MATERIAL FOR THIS EXERCISE

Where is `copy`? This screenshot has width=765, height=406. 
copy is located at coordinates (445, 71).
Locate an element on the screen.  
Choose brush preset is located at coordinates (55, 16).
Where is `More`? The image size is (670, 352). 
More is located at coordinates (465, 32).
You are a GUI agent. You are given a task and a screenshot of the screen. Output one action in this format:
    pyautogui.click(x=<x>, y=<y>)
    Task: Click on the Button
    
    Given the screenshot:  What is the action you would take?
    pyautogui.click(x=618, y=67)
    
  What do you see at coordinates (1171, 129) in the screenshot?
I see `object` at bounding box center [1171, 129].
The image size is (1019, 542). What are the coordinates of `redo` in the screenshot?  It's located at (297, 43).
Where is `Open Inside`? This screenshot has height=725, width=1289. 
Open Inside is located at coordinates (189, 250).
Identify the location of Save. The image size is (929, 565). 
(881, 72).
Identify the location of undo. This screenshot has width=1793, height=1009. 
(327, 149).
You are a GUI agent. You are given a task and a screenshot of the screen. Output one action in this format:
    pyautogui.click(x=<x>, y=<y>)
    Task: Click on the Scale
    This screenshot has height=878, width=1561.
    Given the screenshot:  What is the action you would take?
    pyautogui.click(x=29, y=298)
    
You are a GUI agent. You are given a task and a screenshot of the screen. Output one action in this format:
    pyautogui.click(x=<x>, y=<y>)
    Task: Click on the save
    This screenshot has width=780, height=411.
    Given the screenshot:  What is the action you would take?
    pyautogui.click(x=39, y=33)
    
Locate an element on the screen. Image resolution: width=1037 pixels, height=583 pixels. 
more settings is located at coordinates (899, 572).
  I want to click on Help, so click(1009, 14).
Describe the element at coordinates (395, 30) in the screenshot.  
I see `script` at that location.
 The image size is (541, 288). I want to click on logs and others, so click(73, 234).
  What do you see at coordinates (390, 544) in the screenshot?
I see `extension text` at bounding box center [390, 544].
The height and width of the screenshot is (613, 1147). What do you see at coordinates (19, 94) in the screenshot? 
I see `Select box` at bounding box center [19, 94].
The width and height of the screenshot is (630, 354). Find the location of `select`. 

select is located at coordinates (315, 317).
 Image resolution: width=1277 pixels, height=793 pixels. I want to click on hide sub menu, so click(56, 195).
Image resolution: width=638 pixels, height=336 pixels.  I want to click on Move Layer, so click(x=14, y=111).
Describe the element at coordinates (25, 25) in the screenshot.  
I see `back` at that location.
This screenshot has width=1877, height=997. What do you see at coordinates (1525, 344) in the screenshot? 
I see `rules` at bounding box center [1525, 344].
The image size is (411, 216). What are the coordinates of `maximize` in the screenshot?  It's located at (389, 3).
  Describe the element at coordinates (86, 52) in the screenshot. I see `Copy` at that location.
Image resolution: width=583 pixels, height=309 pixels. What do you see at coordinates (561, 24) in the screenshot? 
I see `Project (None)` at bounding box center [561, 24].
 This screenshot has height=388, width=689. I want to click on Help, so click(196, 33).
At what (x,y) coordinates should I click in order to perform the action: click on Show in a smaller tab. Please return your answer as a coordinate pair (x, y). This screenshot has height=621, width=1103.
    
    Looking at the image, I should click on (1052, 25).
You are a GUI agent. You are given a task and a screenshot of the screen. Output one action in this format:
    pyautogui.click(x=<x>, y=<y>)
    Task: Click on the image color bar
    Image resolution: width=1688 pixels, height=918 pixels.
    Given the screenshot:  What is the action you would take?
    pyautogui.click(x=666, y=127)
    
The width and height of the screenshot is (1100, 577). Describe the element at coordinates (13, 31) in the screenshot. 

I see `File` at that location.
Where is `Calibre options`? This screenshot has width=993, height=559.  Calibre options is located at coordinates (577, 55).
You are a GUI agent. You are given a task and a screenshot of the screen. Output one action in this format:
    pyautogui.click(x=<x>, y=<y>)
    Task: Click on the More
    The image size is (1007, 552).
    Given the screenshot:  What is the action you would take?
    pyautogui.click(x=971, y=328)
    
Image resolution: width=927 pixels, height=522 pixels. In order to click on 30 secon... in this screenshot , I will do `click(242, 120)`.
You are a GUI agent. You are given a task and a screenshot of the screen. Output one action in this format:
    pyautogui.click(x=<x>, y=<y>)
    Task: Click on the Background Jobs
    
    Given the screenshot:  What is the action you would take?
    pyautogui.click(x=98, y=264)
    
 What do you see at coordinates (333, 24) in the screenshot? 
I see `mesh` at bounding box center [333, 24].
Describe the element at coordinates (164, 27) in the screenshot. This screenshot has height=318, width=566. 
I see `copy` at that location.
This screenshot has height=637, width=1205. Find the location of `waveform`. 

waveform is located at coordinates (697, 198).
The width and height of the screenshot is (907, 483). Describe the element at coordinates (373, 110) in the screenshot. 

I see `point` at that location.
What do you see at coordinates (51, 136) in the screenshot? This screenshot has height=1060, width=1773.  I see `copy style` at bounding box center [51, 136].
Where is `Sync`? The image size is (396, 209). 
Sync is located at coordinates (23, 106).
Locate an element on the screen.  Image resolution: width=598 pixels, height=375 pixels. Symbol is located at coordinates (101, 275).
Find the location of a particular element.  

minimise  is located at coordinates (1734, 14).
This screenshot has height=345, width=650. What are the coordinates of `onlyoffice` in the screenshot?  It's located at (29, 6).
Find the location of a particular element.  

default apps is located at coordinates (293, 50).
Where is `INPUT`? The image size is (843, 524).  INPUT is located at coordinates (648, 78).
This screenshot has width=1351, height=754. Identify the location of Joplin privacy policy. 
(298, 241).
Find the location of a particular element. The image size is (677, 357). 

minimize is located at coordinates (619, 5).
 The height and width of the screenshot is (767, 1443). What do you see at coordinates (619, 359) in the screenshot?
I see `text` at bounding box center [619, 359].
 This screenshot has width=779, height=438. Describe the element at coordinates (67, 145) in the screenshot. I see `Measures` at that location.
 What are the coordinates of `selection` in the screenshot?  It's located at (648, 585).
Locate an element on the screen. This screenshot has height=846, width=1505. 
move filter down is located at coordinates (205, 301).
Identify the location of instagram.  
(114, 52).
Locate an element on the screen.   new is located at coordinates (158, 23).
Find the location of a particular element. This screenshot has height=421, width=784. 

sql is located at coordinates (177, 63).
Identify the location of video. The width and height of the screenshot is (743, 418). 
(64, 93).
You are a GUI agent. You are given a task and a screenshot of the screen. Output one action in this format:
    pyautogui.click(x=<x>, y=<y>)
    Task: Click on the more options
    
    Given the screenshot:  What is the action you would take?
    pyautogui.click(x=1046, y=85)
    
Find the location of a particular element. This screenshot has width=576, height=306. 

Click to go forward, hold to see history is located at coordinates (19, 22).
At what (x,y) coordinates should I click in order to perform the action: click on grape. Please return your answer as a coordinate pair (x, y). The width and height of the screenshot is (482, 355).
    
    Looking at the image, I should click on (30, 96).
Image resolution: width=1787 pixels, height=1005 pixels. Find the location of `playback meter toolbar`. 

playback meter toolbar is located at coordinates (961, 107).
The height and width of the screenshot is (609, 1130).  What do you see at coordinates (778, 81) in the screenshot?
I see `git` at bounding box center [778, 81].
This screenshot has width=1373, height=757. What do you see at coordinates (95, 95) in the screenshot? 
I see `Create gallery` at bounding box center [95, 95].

WHAT THE TASK REQUIRES
Rewrite all of the items above, swapping "GUI agent" for "interface assistant" wherever it occurs and leaving everything else unchanged.

ANSWER TO THIS TASK
Where is `copy`? This screenshot has width=765, height=406. 
copy is located at coordinates (445, 71).
Locate an element on the screen.  
Choose brush preset is located at coordinates (55, 16).
Where is `More`? The image size is (670, 352). 
More is located at coordinates (465, 32).
You are a interface assistant. You are given a task and a screenshot of the screen. Output one action in this format:
    pyautogui.click(x=<x>, y=<y>)
    Task: Click on the Button
    
    Given the screenshot:  What is the action you would take?
    pyautogui.click(x=618, y=67)
    
  What do you see at coordinates (1171, 129) in the screenshot?
I see `object` at bounding box center [1171, 129].
The image size is (1019, 542). What are the coordinates of `redo` in the screenshot?  It's located at (297, 43).
Where is `Open Inside`? This screenshot has height=725, width=1289. 
Open Inside is located at coordinates (189, 250).
Identify the location of Save. The image size is (929, 565). 
(881, 72).
Identify the location of undo. This screenshot has width=1793, height=1009. 
(327, 149).
You are a interface assistant. You are given a task and a screenshot of the screen. Output one action in this format:
    pyautogui.click(x=<x>, y=<y>)
    Task: Click on the Scale
    This screenshot has height=878, width=1561.
    Given the screenshot:  What is the action you would take?
    pyautogui.click(x=29, y=298)
    
You are a interface assistant. You are given a task and a screenshot of the screen. Output one action in this format:
    pyautogui.click(x=<x>, y=<y>)
    Task: Click on the save
    This screenshot has width=780, height=411.
    Given the screenshot:  What is the action you would take?
    pyautogui.click(x=39, y=33)
    
Locate an element on the screen. Image resolution: width=1037 pixels, height=583 pixels. 
more settings is located at coordinates (899, 572).
  I want to click on Help, so click(1009, 14).
Describe the element at coordinates (395, 30) in the screenshot.  
I see `script` at that location.
 The image size is (541, 288). I want to click on logs and others, so click(73, 234).
  What do you see at coordinates (390, 544) in the screenshot?
I see `extension text` at bounding box center [390, 544].
The height and width of the screenshot is (613, 1147). What do you see at coordinates (19, 94) in the screenshot? 
I see `Select box` at bounding box center [19, 94].
The width and height of the screenshot is (630, 354). Find the location of `select`. 

select is located at coordinates (315, 317).
 Image resolution: width=1277 pixels, height=793 pixels. I want to click on hide sub menu, so click(56, 195).
Image resolution: width=638 pixels, height=336 pixels.  I want to click on Move Layer, so click(x=14, y=111).
Describe the element at coordinates (25, 25) in the screenshot.  
I see `back` at that location.
This screenshot has width=1877, height=997. What do you see at coordinates (1525, 344) in the screenshot? 
I see `rules` at bounding box center [1525, 344].
The image size is (411, 216). What are the coordinates of `maximize` in the screenshot?  It's located at (389, 3).
  Describe the element at coordinates (86, 52) in the screenshot. I see `Copy` at that location.
Image resolution: width=583 pixels, height=309 pixels. What do you see at coordinates (561, 24) in the screenshot? 
I see `Project (None)` at bounding box center [561, 24].
 This screenshot has height=388, width=689. I want to click on Help, so click(196, 33).
At what (x,y) coordinates should I click in order to perform the action: click on Show in a smaller tab. Please return your answer as a coordinate pair (x, y). This screenshot has height=621, width=1103.
    
    Looking at the image, I should click on (1052, 25).
You are a interface assistant. You are given a task and a screenshot of the screen. Output one action in this format:
    pyautogui.click(x=<x>, y=<y>)
    Task: Click on the image color bar
    Image resolution: width=1688 pixels, height=918 pixels.
    Given the screenshot:  What is the action you would take?
    pyautogui.click(x=666, y=127)
    
The width and height of the screenshot is (1100, 577). Describe the element at coordinates (13, 31) in the screenshot. 

I see `File` at that location.
Where is `Calibre options`? This screenshot has width=993, height=559.  Calibre options is located at coordinates (577, 55).
You are a interface assistant. You are given a task and a screenshot of the screen. Output one action in this format:
    pyautogui.click(x=<x>, y=<y>)
    Task: Click on the More
    The image size is (1007, 552).
    Given the screenshot:  What is the action you would take?
    pyautogui.click(x=971, y=328)
    
Image resolution: width=927 pixels, height=522 pixels. In order to click on 30 secon... in this screenshot , I will do `click(242, 120)`.
You are a interface assistant. You are given a task and a screenshot of the screen. Output one action in this format:
    pyautogui.click(x=<x>, y=<y>)
    Task: Click on the Background Jobs
    
    Given the screenshot:  What is the action you would take?
    pyautogui.click(x=98, y=264)
    
 What do you see at coordinates (333, 24) in the screenshot? 
I see `mesh` at bounding box center [333, 24].
Describe the element at coordinates (164, 27) in the screenshot. This screenshot has height=318, width=566. 
I see `copy` at that location.
This screenshot has height=637, width=1205. Find the location of `waveform`. 

waveform is located at coordinates (697, 198).
The width and height of the screenshot is (907, 483). Describe the element at coordinates (373, 110) in the screenshot. 

I see `point` at that location.
What do you see at coordinates (51, 136) in the screenshot? This screenshot has height=1060, width=1773.  I see `copy style` at bounding box center [51, 136].
Where is `Sync`? The image size is (396, 209). 
Sync is located at coordinates (23, 106).
Locate an element on the screen.  Image resolution: width=598 pixels, height=375 pixels. Symbol is located at coordinates (101, 275).
Find the location of a particular element.  

minimise  is located at coordinates (1734, 14).
This screenshot has height=345, width=650. What are the coordinates of `onlyoffice` in the screenshot?  It's located at (29, 6).
Find the location of a particular element.  

default apps is located at coordinates (293, 50).
Where is `INPUT`? The image size is (843, 524).  INPUT is located at coordinates (648, 78).
This screenshot has width=1351, height=754. Identify the location of Joplin privacy policy. 
(298, 241).
Find the location of a particular element. The image size is (677, 357). 

minimize is located at coordinates (619, 5).
 The height and width of the screenshot is (767, 1443). What do you see at coordinates (619, 359) in the screenshot?
I see `text` at bounding box center [619, 359].
 This screenshot has width=779, height=438. Describe the element at coordinates (67, 145) in the screenshot. I see `Measures` at that location.
 What are the coordinates of `selection` in the screenshot?  It's located at (648, 585).
Locate an element on the screen. This screenshot has height=846, width=1505. 
move filter down is located at coordinates (205, 301).
Identify the location of instagram.  
(114, 52).
Locate an element on the screen.   new is located at coordinates (158, 23).
Find the location of a particular element. This screenshot has height=421, width=784. 

sql is located at coordinates (177, 63).
Identify the location of video. The width and height of the screenshot is (743, 418). 
(64, 93).
You are a interface assistant. You are given a task and a screenshot of the screen. Output one action in this format:
    pyautogui.click(x=<x>, y=<y>)
    Task: Click on the more options
    
    Given the screenshot:  What is the action you would take?
    pyautogui.click(x=1046, y=85)
    
Find the location of a particular element. This screenshot has width=576, height=306. 

Click to go forward, hold to see history is located at coordinates (19, 22).
At what (x,y) coordinates should I click in order to perform the action: click on grape. Please return your answer as a coordinate pair (x, y). The width and height of the screenshot is (482, 355).
    
    Looking at the image, I should click on (30, 96).
Image resolution: width=1787 pixels, height=1005 pixels. Find the location of `playback meter toolbar`. 

playback meter toolbar is located at coordinates (961, 107).
The height and width of the screenshot is (609, 1130).  What do you see at coordinates (778, 81) in the screenshot?
I see `git` at bounding box center [778, 81].
This screenshot has width=1373, height=757. What do you see at coordinates (95, 95) in the screenshot? 
I see `Create gallery` at bounding box center [95, 95].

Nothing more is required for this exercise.